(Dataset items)
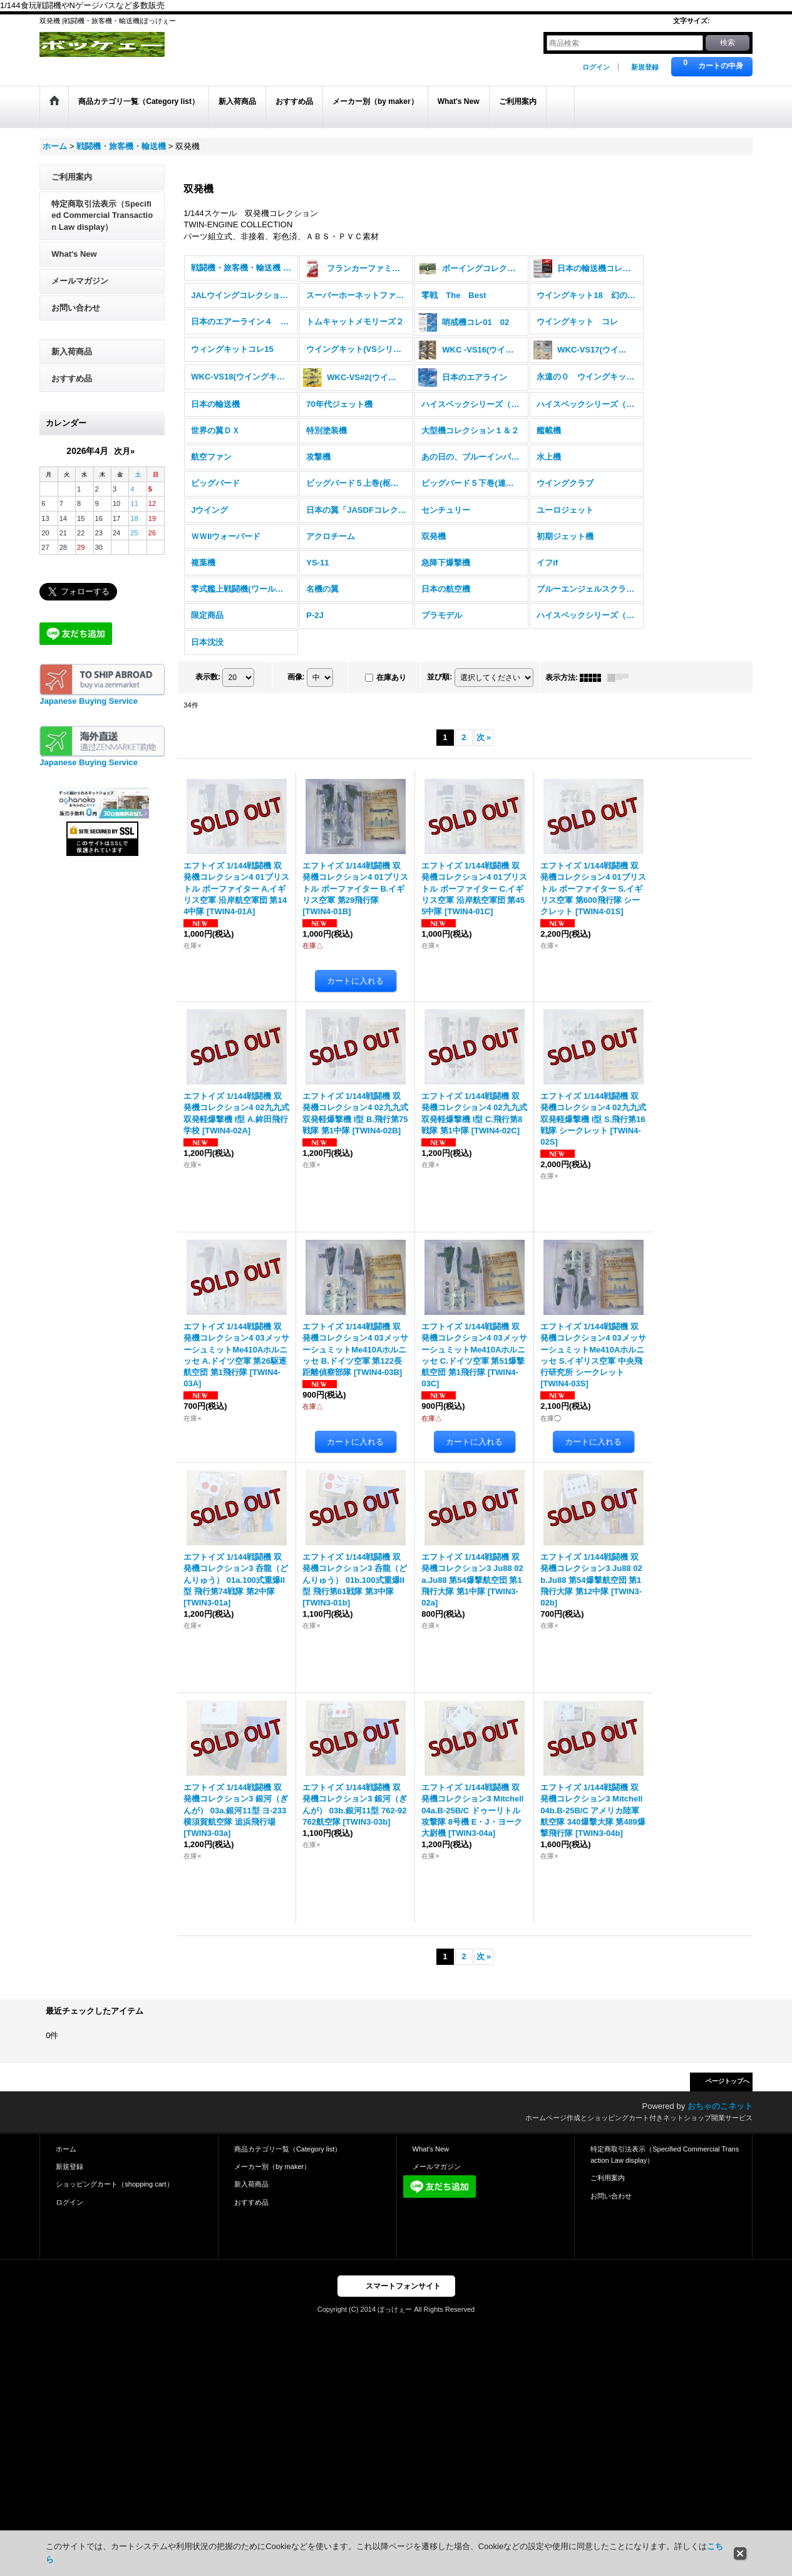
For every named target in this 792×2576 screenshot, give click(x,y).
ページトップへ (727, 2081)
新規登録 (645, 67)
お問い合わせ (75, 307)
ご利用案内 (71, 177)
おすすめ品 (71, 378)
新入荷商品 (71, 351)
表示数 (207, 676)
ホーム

EXERCISE PROMPT>
Which lines above contain the string "this" with its case matched exactly? Return each one of them.

THE RESPONSE>
For every named target in this 792×2576 screenshot, give click(x,y).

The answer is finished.